**WHAT YOU NEED TO DO**
Beginning with the line that includes "You are a computer-use agent. Screen" and ending with the last line, print the records exactly, leaving every picture out.

**RECORDS TO PROCESS**

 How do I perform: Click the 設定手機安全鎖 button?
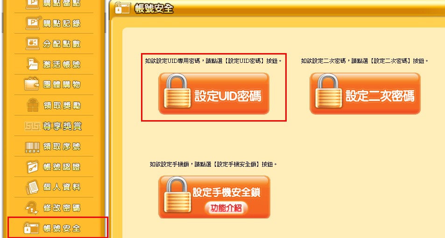point(214,197)
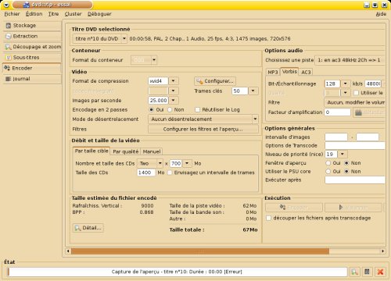Click the magnifier icon in status bar

pos(354,272)
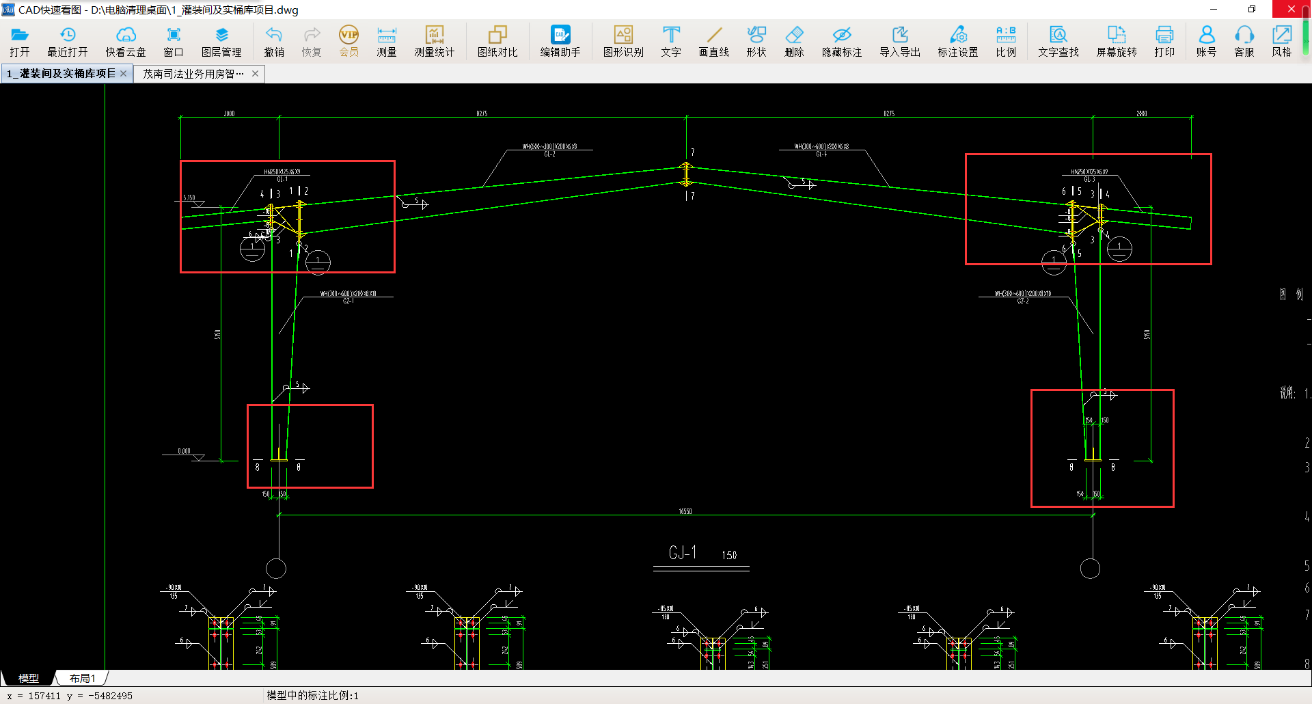This screenshot has height=704, width=1312.
Task: Click the GJ-1 drawing title
Action: (683, 553)
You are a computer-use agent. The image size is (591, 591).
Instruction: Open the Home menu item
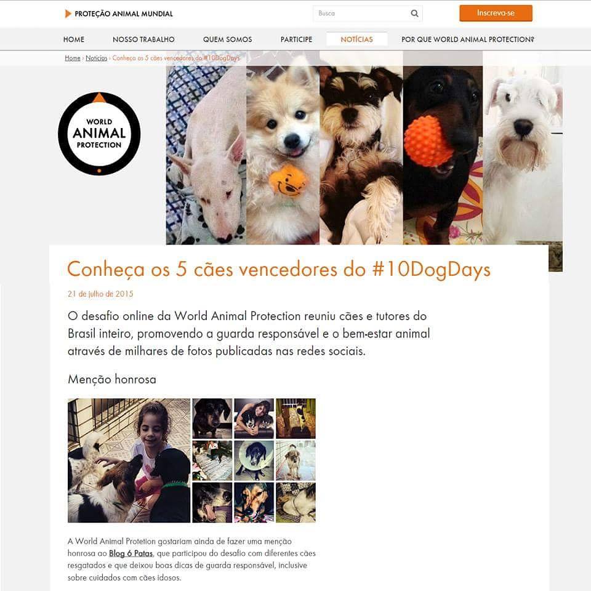point(74,39)
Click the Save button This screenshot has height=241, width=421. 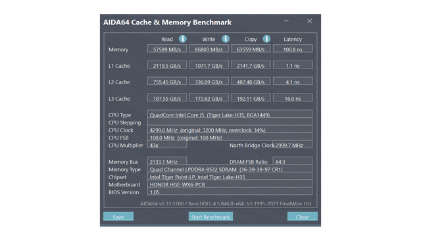(118, 216)
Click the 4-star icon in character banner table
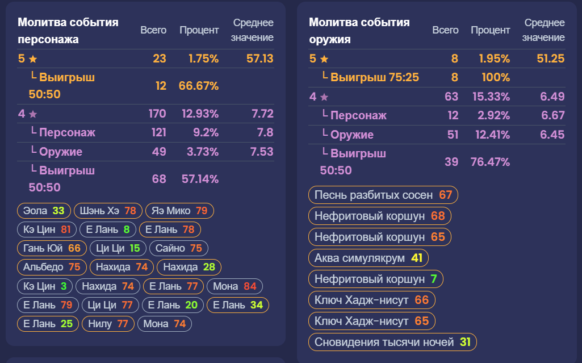The width and height of the screenshot is (582, 363). tap(33, 114)
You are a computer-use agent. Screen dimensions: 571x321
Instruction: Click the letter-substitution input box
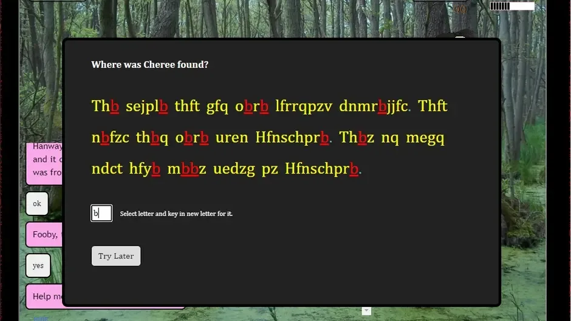click(101, 213)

**RESPONSE BELOW**
You are a computer-use agent. Screen dimensions: 571x321
Instruction: Click the letter-substitution input box
click(101, 213)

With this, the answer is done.